**What needs to be done**
Although the data below contains pictures, output only the lines between those holding "You are a computer-use" and "This screenshot has height=431, width=1205.", inclusive, exactly and without those pictures.

**Data supplied**
--- START ---

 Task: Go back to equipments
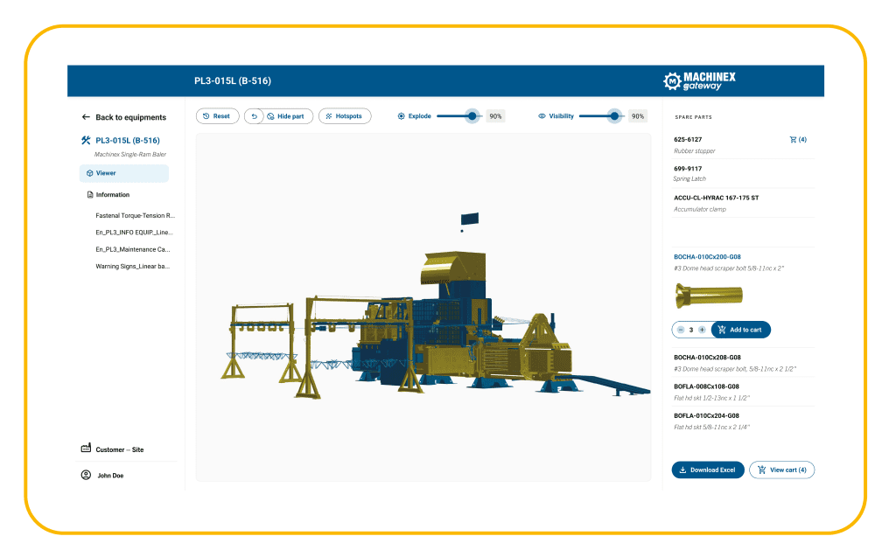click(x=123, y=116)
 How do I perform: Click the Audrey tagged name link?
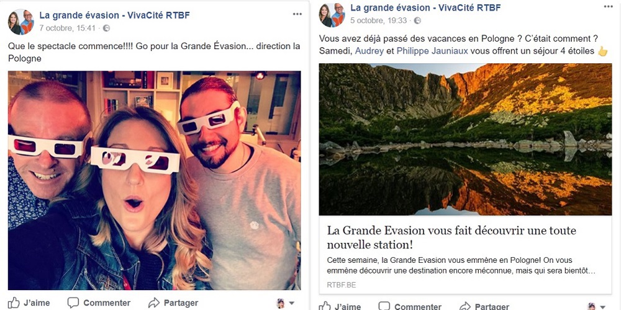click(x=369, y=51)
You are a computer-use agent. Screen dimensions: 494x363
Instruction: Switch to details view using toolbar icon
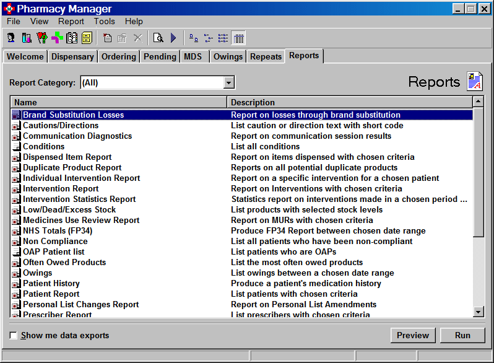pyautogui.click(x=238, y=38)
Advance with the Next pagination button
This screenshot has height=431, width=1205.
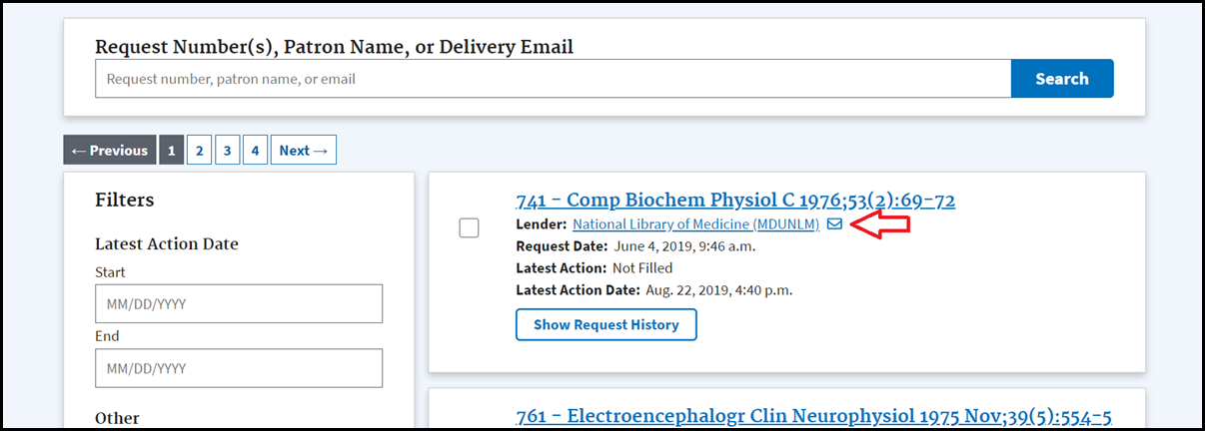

--- END ---
--- START ---

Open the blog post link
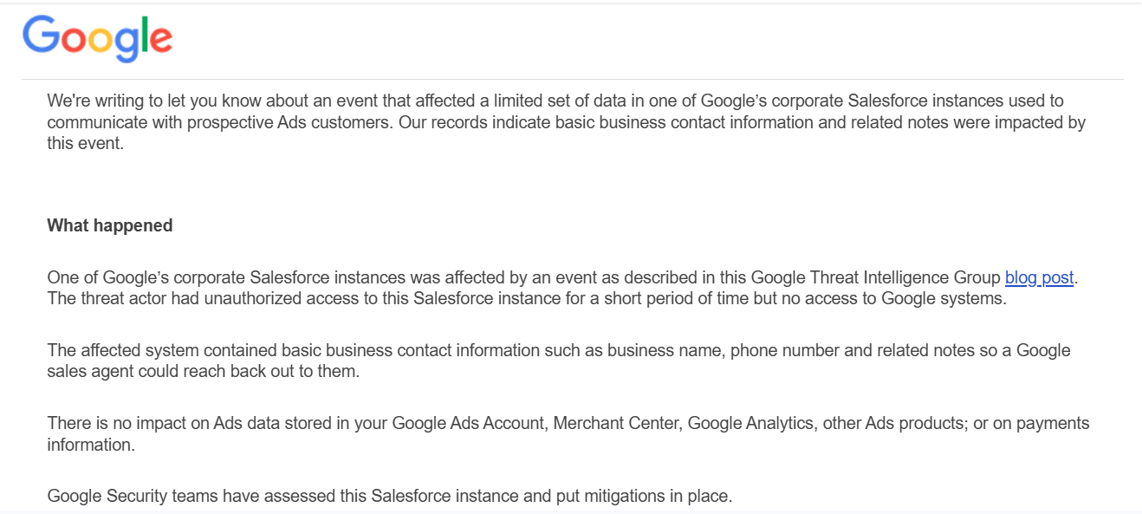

--- END ---

**Solution below**
You are a computer-use agent. Screen dimensions: 494x363
Instruction: Switch to details view using toolbar icon
pyautogui.click(x=238, y=38)
Advance with the Next pagination button
This screenshot has height=431, width=1205.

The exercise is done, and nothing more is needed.